Oleh: Dr Sumaryoto Padmodiningrat MM
Gugatan sudah digulirkan. Aspirasi rakyat sudah disuarakan. Nasib Dana Desa dan rakyat desa kini ada di palu Mahkamah Konstitusi (MK). Akankah MK berpihak pada rakyat?
Semestinya demikian. Sebab, putusan hakim selalu didahului dengan frasa demi keadilan berdasarkan Ketuhanan Yang Maha Esa.

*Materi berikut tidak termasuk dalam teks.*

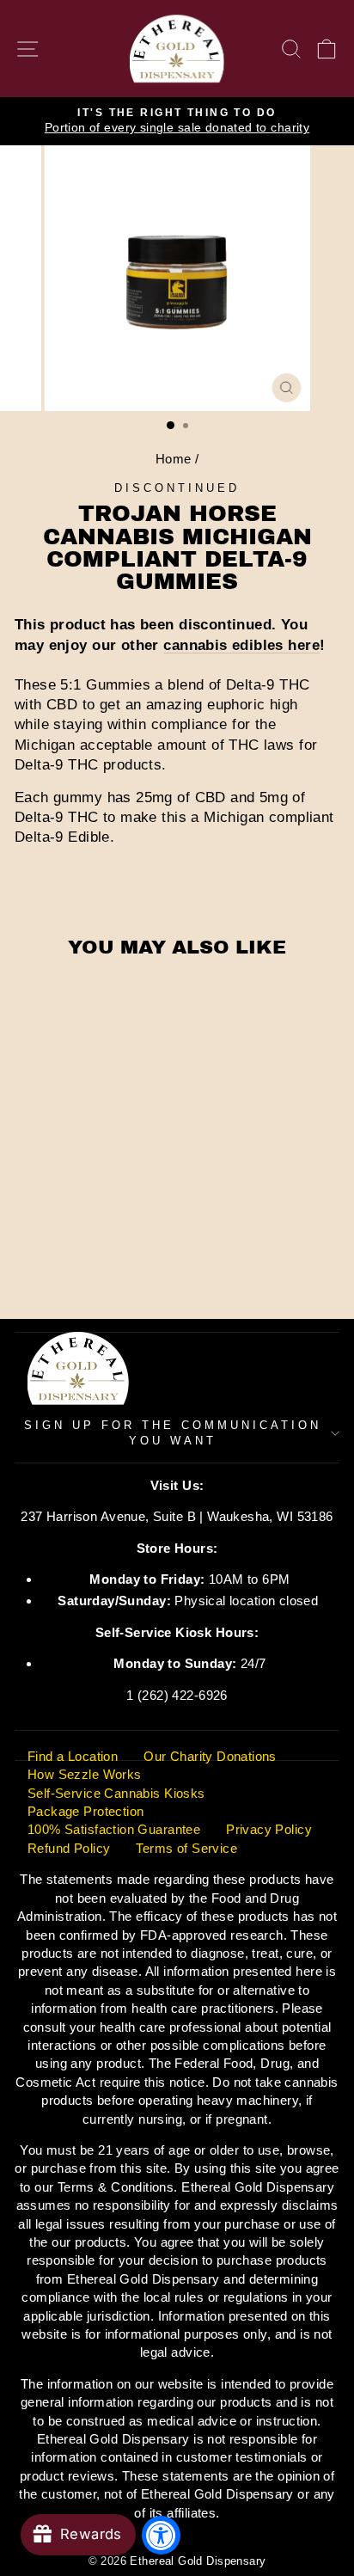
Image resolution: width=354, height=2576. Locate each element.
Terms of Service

Berpihak kepada rakyat berarti berpihak kepada Tuhan, karena suara rakyat adalah suara Tuhan, “vox populi vox Dei”.
Demi mengawal suara rakyat, ratusan kepala desa dan perangkat desa dari berbagai daerah di Indonesia seperti Jawa Timur, Jawa Tengah, Jawa Barat, Banten dan Sulawesi Selatan menggeruduk gedung MK di Jakarta, Selasa (7/7/2020), saat MK sedang menggelar sidang perdana gugatan “judicial review” atau uji materi atas Undang-Undang (UU) No 2 Tahun 2020.
Ya, sejumlah kepala desa (kades) mengajukan permohonan uji materi atas UU No 2/2020 tentang Penetapan Peraturan Pemerintah Pengganti Undang-Undang (Perppu) No 1/2020 tentang Kebijakan Keuangan Negara dan Stabilitas Sistem Keuangan untuk Penanganan Pandemi Covid-19 dan/atau dalam rangka Menghadapi Ancaman yang Membahayakan Perekonomian Nasional dan/atau Stabilitas Sistem Keuangan Menjadi Undang-Undang.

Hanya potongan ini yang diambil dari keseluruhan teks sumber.